Items from a data source:
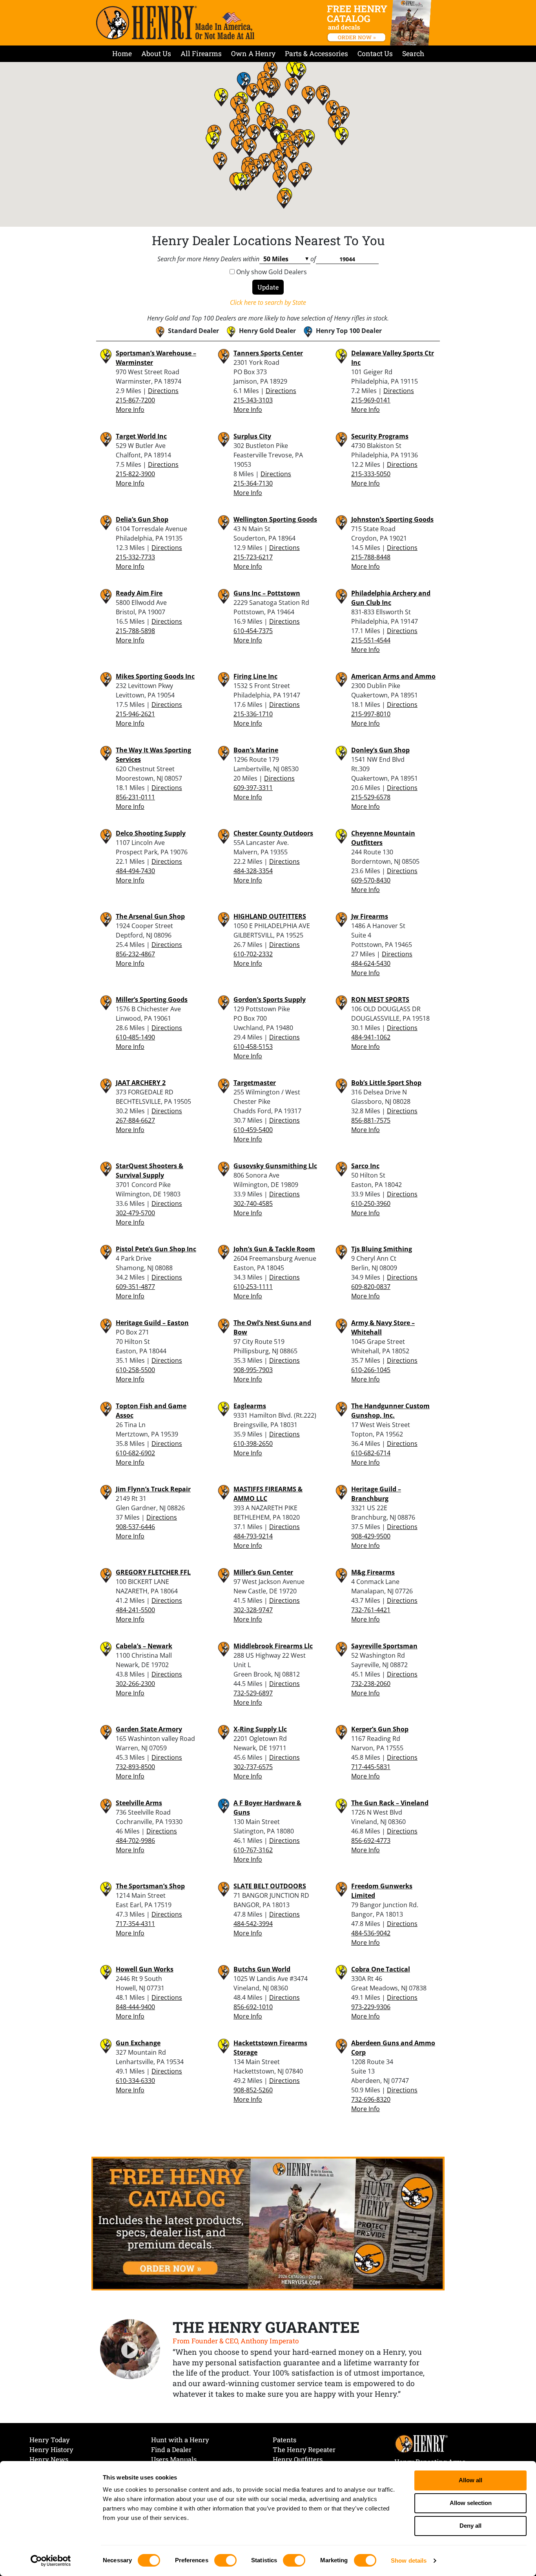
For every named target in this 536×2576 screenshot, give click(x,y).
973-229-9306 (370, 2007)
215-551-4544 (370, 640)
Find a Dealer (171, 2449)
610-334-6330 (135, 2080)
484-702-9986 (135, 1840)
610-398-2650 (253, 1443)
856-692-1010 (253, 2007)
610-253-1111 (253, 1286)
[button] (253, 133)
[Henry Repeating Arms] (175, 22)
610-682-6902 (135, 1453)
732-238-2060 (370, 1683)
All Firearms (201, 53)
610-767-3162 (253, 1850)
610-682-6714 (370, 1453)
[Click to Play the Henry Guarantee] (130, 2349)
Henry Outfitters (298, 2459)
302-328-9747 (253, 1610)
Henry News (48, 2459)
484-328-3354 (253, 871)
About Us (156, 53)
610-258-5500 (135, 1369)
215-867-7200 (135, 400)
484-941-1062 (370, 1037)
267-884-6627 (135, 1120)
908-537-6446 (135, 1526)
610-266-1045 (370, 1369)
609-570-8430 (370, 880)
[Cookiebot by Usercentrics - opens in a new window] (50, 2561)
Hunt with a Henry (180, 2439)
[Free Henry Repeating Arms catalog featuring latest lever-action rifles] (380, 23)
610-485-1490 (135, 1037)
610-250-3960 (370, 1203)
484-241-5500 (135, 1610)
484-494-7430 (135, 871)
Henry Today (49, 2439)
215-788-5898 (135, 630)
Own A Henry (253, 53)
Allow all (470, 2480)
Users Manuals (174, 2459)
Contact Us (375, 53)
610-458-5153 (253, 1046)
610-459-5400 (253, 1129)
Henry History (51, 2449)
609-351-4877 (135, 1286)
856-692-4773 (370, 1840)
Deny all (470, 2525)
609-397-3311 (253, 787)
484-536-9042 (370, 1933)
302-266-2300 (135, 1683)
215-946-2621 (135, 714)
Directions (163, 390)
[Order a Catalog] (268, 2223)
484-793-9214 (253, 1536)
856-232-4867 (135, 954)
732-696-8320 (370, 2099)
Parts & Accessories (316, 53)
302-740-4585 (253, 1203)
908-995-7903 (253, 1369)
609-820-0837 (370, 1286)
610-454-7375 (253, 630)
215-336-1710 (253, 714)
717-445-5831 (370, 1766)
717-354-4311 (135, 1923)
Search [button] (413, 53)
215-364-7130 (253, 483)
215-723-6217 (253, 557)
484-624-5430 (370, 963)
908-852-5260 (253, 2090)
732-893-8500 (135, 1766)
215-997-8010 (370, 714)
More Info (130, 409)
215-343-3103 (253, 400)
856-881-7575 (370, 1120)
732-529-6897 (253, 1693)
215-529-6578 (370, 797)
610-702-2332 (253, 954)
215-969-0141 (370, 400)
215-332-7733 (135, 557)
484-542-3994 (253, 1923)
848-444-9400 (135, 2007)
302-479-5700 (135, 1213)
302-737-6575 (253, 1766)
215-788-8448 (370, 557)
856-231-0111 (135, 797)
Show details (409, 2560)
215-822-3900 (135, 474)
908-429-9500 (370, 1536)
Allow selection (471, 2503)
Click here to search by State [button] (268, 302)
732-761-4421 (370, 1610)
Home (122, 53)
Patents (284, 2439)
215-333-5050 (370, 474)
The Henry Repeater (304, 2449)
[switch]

What is being asked:
In the records above, each line with the string "Henry" should be copied.

Task output:
[Henry Repeating Arms] (175, 22)
[Click to Play the Henry Guarantee] (130, 2349)
Henry Outfitters (298, 2459)
Henry News (48, 2459)
Hunt with a Henry (180, 2439)
[Free Henry Repeating Arms catalog featuring latest lever-action rifles] (380, 23)
Henry Today (49, 2439)
Own A Henry (253, 53)
Henry History (51, 2449)
The Henry Repeater (304, 2449)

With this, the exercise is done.